AI hallucination: why "we trained it well" is not an answer
Every LLM bot invents a fact sometimes — that is a property of the technology, not a defect. What separates vendors is whether they solved it structurally or are hoping it will not come up.
A bot on an online shop started inventing product links.
Not always. Not obviously. A customer asks about a product, the bot answers well — right name, right price, right availability — and adds a link. The link looks perfectly correct. Right domain, product name in the path, shaped like every other link on that site. It simply does not exist. The customer clicks and lands on a 404.
What makes this story worth telling is not that it happened. It is that the correct link was arriving.
Reproducing it showed something uncomfortable
The first assumption was the boring one: the shop probably does not return a link, so the bot fills the gap as best it can. Had that been true, the fix would have been trivial.
It was not true. The data the bot received from the shop contained the correct link, every time. The bot had the right value in hand — and would sometimes write its own instead.
Sometimes. Same question, same data, different answer. Sometimes the real link, sometimes an invented one. That is the most important detail in the whole story, because it breaks the way most people test a bot: you try it three times, it works three times, you conclude it works. A non-deterministic error is not caught that way. It is caught in production, by a customer, at the moment they were ready to buy.
Why a prompt is not the fix
The natural reaction is to fix it with an instruction. You add: “Only ever use the link you were given. Never assemble a URL yourself.” You test it. It works.
And it genuinely will get better. But “better” and “will not happen” are not the same claim.
A prompt is a request, not a constraint. A language model does not execute instructions the way a program executes statements — it treats them as a very strong hint about what text plausibly comes next. A very strong hint is still not a guarantee. If an instruction drops the error rate from one in a hundred to one in a thousand, that sounds solved — until the bot runs for months and a thousand questions becomes a number you hit in a week.
The fix was not a better prompt. The fix was structural, in code: the link a customer sees stopped being something the model composes at all. It is no longer the language model’s decision.
Exactly how that is built is our problem, not yours. What matters to you is a different question — which is the point of this article.
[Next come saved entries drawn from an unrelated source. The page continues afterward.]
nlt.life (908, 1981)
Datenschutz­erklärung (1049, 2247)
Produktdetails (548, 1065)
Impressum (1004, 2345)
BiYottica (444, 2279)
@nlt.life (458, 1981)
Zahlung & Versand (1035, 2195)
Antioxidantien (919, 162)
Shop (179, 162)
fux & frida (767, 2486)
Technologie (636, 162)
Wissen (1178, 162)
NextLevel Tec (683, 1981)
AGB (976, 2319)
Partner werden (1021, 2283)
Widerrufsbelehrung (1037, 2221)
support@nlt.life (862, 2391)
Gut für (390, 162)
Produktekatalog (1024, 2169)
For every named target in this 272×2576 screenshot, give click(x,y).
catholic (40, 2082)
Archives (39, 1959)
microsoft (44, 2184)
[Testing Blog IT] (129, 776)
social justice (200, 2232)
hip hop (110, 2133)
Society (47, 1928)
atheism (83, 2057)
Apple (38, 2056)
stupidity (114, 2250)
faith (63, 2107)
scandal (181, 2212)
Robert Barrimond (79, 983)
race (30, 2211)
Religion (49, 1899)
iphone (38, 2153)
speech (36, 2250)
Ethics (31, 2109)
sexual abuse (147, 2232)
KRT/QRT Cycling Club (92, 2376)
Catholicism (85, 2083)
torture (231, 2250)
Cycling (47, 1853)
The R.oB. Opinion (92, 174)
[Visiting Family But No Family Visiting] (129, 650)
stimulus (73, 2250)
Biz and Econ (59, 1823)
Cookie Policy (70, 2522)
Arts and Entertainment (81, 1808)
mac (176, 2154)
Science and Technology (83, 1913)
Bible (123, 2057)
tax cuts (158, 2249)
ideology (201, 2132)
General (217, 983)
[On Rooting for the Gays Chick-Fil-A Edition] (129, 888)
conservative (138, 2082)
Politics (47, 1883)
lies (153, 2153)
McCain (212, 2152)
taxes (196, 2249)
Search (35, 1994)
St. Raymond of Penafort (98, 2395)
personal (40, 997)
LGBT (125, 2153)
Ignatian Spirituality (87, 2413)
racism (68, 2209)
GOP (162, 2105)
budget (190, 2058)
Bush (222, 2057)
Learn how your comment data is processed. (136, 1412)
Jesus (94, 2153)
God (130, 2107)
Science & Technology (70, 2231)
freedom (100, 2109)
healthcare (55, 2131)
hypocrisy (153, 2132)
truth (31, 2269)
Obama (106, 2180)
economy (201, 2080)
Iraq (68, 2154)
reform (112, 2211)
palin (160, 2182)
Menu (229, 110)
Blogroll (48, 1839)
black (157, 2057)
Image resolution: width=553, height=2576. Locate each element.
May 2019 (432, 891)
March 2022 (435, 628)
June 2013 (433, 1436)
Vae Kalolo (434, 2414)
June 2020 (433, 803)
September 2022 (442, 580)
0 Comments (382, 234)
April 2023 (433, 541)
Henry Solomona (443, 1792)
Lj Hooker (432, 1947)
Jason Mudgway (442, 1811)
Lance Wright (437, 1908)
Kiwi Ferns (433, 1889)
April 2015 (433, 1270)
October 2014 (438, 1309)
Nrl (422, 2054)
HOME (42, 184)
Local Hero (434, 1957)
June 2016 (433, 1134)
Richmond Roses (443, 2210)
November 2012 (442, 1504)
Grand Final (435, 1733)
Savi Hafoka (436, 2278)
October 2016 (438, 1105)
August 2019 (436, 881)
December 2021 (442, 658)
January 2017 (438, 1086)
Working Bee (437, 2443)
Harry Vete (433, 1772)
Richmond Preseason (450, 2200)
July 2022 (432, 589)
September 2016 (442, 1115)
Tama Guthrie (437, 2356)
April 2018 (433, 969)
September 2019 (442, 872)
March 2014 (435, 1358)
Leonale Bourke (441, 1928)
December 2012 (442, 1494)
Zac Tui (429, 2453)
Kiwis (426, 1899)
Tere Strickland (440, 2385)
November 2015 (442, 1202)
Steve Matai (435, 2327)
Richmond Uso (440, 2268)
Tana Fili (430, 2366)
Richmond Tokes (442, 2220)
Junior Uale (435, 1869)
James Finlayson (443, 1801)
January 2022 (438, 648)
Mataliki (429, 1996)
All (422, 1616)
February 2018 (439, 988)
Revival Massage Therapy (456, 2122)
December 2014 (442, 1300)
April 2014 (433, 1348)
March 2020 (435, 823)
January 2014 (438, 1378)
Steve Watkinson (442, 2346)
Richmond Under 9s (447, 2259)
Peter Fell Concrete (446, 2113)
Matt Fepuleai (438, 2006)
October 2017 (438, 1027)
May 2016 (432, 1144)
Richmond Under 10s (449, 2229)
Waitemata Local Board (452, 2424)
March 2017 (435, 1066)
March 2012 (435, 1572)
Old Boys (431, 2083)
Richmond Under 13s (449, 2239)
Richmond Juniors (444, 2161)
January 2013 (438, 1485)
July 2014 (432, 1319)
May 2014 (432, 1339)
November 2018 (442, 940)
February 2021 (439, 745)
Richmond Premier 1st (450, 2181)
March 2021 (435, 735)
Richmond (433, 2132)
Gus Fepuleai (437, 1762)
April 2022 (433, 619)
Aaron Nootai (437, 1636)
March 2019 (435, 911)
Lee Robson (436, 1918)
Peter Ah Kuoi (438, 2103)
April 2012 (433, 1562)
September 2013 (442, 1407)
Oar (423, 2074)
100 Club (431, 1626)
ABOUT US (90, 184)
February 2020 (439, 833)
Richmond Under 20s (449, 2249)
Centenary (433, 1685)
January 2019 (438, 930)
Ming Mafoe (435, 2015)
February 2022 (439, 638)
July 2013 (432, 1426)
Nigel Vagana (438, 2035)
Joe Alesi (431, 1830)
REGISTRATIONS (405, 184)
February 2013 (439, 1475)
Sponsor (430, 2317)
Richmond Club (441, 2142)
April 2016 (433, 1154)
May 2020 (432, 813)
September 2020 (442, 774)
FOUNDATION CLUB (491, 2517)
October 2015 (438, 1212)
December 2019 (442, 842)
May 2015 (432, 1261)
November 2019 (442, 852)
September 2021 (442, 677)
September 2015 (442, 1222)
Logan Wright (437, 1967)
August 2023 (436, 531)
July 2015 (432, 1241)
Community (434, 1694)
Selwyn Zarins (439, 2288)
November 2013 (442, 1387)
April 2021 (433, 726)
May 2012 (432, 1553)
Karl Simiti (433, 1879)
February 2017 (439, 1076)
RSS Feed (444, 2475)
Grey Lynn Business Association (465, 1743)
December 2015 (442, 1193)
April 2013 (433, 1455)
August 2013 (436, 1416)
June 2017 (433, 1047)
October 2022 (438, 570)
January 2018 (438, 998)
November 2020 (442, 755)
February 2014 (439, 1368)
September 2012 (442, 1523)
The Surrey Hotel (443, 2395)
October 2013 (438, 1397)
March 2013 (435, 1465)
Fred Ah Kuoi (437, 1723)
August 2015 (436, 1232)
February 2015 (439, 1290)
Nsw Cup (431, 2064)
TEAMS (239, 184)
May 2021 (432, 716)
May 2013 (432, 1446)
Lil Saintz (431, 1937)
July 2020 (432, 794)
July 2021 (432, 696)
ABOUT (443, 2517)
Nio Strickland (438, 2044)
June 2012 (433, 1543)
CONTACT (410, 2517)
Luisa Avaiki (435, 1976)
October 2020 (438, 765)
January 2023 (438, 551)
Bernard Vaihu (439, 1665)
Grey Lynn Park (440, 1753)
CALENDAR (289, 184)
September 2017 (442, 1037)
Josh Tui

This is not a story about our bot
It would be easy to read this as “their bot was wrong, then they fixed it.” That would be the wrong conclusion, and the wrong lesson.
Every bot built on a language model sometimes invents a fact. Every one. This is not a defect that showed up at our place — it is a property of the technology. The model produces a plausible continuation, and an invented link looks exactly like a real one: same shape, same domain, same structure. The model has no concept of “this exists” as opposed to “this looks the way it ought to.” That distinction is not available to it. So it cannot meaningfully be asked to respect it.
The question is therefore not whether some vendor’s bot hallucinates. It does. The question is what the vendor did about it:
- Nothing — they do not know it happens, because they never looked.
- They wrote an instruction in the prompt — reduced the rate and called that a solution.
- They solved it structurally — the claims that must not be invented cannot be invented, because the model does not compose them in the first place.
All three look identical in a demo. The difference only shows up after six months in production, and usually the customer is the one who sees it.
Why a link specifically is dangerous
It is worth saying why this was a priority rather than cosmetics.
An invented price is a visible error — someone notices and tells you. Invented opening hours too. But an invented link is a silent error: the bot looks maximally helpful, the customer clicks, gets a 404, and leaves. Nobody reports anything. In your analytics it looks like a successful conversation — the bot answered, the customer seemed happy, the conversation ended. The only trace is a lost sale you never connect to the bot.
The worst errors are not the ones you can see. They are the ones that happen at the exact moment someone was ready to pay.
Questions to ask any bot vendor
If you are choosing a bot, these are the questions that separate the serious from the hopeful. Ask them of us too:
- “How do you prevent the bot from inventing a fact?” If the answer is “we trained it well,” “we use the best model,” or “we tuned its prompt” — it is not solved. Those are three ways of saying “we hope it will not.”
- “Is that solved in code or in the prompt?” The question is deliberately blunt. The answer is informative either way.
- “Have you ever reproduced hallucination in your own system?” Whoever has not, does not know whether they fixed it. You cannot fix an error you never watched happen.
- “Which claims can your bot not invent, even if it ‘wanted’ to?” A good answer is a short, specific list. A bad answer is “well, all of them.”
- “What does the bot do when it has no data?” If there is no clear answer, the bot is filling the gap — with whatever sounds plausible.
- “How will I find out that it invented something?” If there is no place where you can see what the bot said and what it could not answer, you will hear it from a customer. Or you will not hear it at all.
The honest claim a vendor can make is not “our bot does not hallucinate.” No such bot exists. The honest claim is: “we know where it can, we know what we closed off in code, and we can show you what happens when it does not know.”
That is the level this work is done at. Everything below it is hope.